Worum geht es Ihnen denn?

Es ist schwer zu ignorieren, was um einen herum geschieht. Wir rappen darüber, wo und wie wir leben. Rassismus zum Beispiel. Jeder Atemzug, den wir machen, ist damit angereichert. Die Abschaffung der Rassentrennung hat den Rassismus nicht beseitigt. Im Gegenteil. Es muß sich etwas ändern, aber wir Schwarzen haben keine Macht. Also warten wir ab.

Welche Rolle spielt die HipHop-Bewegung dabei?

Über HipHop erfahren die Leute aus den Mündern von Schwarzen erst mal, was Sache ist. Was um sie herum geschieht. Viele denken heute, daß die rappenden Kids sich nur auskotzen wollen. Aber das ist nicht alles: die Kids sind zornig, und sie haben allen Grund dazu. Aber das beschränkt sich nicht auf den HipHop. Es gibt auch die Riots, vieles passiert auf den Straßen.

Welche Erfahrungen machen Sie mit Ihrer Musik in Amerika?
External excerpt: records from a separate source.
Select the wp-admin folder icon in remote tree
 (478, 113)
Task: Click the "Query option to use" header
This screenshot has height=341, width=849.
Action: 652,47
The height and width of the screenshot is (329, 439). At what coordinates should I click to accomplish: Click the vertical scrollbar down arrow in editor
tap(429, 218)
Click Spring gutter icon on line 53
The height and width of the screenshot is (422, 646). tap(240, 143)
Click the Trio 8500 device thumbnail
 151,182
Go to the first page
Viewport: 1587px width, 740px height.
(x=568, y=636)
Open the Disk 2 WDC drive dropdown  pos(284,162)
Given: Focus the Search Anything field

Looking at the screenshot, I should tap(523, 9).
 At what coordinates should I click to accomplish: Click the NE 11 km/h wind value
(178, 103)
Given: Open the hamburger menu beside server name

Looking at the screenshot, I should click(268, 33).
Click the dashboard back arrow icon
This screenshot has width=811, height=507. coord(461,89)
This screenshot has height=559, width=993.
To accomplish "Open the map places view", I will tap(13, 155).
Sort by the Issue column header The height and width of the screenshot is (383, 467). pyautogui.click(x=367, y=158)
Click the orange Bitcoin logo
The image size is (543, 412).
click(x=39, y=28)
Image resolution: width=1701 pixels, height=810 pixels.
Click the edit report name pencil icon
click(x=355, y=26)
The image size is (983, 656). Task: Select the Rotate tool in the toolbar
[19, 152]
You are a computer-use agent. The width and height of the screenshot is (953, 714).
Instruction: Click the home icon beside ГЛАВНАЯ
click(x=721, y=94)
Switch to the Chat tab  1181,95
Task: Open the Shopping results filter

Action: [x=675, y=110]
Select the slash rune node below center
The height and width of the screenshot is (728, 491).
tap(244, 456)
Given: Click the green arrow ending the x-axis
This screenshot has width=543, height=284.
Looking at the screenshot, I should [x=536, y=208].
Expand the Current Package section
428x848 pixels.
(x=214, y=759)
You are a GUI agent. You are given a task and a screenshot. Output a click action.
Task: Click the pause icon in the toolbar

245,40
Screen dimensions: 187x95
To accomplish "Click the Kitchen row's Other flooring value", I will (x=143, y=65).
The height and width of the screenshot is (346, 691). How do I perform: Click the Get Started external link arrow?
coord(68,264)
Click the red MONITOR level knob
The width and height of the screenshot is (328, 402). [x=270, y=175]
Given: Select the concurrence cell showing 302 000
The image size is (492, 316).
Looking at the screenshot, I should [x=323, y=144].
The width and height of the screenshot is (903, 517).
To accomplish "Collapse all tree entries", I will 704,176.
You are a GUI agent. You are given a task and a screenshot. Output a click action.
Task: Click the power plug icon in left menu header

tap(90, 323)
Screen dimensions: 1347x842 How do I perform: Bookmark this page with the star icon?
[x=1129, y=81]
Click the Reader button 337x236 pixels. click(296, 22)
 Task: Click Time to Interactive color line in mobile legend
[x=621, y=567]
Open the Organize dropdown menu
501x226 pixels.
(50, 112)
Keine. Ich trete in Amerika kaum auf. Im vergangenen Jahr habe ich ganze sieben Gigs in den Staaten gespielt. Drei bis vier Monate toure ich in Übersee. Ich spiele eigentlich ausschließlich in Europa und Japan. Die Amerikaner sind so abhängig von ihren Kategorien, daß ich da nicht reinpasse. Meine Musik ist vielleicht zu aggressiv für das amerikanische Publikum. Hier scheint es anders zu sein. Aber wenn ich in Amerika sage, daß ich Jazz spiele, antworten sie, „Yeah Man, wir mögen Jazz“ und erwarten dann jene easy-listening-Schnulzen, die sie Jazz nennen. Wenn wir dann spielen, fragen sie, „warum seid ihr so laut, warum so zornig?“ das heißt, daß sie uns nicht gebrauchen können.

Wo kommen Sie denn an? In Japan etwa?

Ich glaube nicht, daß die Menschen dort alles verstehen, worüber wir rappen. Aber einiges wohl schon. Überall wo man hinkommt, gibt es doch Rassismus. In Japan, auch in Deutschland. Womit ich nicht sagen will, daß hier alle Rassisten sind. Jedoch haben auch hier viele ihre Probleme mit Leuten, die eine schwarze Hautfarbe haben. Das spüre ich, das weiß ich. Ich merke es daran, wie man mich angafft. Jedesmal wenn ich an eine Grenze komme, werde ich vom Zoll gefilzt, obwohl ich noch nie etwas mit Drogen zu tun hatte.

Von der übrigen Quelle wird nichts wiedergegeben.